Assignment: Below are lines of data, and only some are wanted. Please repeat exactly those from the line that has "Gennaio 2019 (24, 1606)" through the line that has "Luglio 2012 (21, 2321)".

◆ ◆ ◆ ◆ ◆

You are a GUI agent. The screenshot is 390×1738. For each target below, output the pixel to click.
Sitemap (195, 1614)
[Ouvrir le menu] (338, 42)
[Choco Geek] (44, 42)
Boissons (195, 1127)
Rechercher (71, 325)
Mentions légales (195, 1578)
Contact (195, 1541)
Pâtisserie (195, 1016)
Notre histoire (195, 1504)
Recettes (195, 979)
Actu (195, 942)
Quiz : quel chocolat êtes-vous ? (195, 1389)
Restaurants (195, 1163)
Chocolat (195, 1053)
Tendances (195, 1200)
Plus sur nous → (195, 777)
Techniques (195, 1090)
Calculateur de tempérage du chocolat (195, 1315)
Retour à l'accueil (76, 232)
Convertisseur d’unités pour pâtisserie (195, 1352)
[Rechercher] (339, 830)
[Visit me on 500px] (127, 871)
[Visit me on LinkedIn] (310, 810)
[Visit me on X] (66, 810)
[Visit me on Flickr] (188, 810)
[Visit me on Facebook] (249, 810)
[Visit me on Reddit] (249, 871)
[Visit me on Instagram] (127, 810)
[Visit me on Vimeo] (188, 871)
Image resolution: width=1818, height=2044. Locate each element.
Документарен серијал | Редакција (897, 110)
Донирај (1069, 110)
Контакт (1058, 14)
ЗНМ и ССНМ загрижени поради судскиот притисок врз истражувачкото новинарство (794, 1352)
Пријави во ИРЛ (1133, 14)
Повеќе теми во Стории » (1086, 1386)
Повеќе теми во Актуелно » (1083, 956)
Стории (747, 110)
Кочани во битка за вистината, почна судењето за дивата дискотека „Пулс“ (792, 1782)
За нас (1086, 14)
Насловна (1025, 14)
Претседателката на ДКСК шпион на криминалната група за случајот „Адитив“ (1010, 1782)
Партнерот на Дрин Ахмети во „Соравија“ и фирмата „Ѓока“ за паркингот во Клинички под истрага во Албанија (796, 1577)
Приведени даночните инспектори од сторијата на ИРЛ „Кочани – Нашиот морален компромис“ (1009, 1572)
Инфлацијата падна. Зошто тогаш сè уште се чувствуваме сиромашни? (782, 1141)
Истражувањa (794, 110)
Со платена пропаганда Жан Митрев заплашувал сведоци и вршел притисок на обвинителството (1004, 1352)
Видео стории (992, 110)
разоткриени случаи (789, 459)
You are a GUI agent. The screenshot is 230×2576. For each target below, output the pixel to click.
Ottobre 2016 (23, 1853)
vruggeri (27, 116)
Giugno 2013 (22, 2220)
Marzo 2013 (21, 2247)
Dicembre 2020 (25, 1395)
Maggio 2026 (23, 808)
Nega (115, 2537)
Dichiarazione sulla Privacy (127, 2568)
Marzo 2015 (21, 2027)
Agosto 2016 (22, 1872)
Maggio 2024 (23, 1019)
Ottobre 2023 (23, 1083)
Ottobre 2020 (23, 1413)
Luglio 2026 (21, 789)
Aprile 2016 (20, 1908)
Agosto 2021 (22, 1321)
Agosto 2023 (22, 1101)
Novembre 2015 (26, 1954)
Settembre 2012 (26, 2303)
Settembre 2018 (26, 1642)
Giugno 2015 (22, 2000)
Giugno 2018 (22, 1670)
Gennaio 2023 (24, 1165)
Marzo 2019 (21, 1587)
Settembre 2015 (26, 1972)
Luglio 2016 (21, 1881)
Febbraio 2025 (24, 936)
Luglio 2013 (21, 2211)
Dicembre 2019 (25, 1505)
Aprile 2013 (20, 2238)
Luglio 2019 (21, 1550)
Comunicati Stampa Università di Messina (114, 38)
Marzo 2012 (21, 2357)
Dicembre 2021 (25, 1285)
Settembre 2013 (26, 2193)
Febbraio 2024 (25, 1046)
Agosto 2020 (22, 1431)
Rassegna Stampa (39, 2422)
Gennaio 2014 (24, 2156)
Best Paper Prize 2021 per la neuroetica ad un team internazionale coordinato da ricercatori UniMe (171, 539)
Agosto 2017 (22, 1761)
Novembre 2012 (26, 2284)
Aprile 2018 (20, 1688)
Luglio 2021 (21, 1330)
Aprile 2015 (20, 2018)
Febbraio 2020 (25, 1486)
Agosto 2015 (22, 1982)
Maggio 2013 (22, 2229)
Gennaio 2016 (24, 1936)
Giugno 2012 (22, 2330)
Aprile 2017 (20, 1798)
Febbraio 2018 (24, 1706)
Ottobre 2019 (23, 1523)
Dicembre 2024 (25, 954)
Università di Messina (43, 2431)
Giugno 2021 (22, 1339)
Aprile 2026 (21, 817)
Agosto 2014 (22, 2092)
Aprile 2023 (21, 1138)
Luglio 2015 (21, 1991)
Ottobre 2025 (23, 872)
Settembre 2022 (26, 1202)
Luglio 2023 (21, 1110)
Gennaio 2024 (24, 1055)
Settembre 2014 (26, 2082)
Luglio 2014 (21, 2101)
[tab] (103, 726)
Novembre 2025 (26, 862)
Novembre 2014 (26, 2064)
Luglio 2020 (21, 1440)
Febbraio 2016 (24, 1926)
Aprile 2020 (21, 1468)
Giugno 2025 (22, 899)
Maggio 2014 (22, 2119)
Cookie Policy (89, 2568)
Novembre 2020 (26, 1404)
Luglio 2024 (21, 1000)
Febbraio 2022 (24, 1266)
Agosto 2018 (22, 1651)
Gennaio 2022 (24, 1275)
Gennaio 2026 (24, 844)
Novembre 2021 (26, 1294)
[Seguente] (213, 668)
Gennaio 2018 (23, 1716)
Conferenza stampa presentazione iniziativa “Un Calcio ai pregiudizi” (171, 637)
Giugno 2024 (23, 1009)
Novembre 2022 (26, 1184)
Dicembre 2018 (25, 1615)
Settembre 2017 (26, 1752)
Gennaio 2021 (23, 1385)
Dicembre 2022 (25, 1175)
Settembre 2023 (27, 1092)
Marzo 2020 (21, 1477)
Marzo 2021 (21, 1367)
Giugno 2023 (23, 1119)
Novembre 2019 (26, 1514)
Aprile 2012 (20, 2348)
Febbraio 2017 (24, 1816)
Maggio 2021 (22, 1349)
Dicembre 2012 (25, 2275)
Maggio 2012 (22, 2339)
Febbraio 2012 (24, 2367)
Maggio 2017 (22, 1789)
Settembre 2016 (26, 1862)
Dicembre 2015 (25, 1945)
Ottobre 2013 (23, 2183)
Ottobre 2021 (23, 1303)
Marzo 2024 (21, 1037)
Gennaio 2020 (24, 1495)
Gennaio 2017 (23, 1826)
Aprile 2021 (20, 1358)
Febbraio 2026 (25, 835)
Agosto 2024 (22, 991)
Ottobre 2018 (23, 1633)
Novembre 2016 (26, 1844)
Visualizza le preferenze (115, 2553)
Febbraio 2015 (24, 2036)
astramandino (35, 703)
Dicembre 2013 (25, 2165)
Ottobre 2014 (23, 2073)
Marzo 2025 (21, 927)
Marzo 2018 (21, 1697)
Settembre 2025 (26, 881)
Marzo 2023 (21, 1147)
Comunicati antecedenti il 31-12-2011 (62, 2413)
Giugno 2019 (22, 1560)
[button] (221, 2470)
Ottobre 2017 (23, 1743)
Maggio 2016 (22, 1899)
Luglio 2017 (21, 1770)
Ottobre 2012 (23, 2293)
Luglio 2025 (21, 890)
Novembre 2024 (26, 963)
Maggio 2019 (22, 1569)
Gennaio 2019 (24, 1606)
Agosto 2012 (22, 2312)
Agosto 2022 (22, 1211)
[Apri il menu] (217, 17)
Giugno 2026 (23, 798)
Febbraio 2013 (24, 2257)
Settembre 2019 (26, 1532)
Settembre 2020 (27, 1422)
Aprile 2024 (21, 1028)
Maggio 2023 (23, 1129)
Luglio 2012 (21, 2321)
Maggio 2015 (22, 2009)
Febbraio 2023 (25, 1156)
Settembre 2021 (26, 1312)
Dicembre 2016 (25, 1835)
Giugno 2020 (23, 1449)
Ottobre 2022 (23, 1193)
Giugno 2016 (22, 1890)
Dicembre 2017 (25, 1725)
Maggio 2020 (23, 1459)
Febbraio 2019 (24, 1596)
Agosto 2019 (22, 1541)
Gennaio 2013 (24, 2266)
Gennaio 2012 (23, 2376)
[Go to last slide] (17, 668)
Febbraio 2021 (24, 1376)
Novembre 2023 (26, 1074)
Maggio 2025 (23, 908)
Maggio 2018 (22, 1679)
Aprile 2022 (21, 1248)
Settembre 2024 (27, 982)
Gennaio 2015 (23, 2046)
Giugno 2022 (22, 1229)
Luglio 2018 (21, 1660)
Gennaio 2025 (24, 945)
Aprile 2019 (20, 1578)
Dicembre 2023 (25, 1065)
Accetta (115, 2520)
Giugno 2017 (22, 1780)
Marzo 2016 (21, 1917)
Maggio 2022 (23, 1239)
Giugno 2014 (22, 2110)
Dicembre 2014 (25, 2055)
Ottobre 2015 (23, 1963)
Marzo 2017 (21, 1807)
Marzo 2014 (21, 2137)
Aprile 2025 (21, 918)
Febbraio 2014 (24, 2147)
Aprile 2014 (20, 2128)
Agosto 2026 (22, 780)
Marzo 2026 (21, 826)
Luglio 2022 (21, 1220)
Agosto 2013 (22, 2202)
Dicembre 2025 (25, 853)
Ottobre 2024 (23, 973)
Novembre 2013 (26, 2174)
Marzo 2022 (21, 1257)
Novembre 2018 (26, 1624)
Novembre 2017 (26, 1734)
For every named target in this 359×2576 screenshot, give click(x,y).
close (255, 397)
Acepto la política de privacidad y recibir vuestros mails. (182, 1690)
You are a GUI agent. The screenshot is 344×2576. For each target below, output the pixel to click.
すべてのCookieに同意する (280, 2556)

◆ ◆ ◆ ◆ ◆

Expected output:
Gennaio 2019 (24, 1606)
Agosto 2012 (22, 2312)
Agosto 2022 (22, 1211)
[Apri il menu] (217, 17)
Giugno 2026 (23, 798)
Febbraio 2013 (24, 2257)
Settembre 2019 (26, 1532)
Settembre 2020 (27, 1422)
Aprile 2024 (21, 1028)
Maggio 2023 (23, 1129)
Luglio 2012 (21, 2321)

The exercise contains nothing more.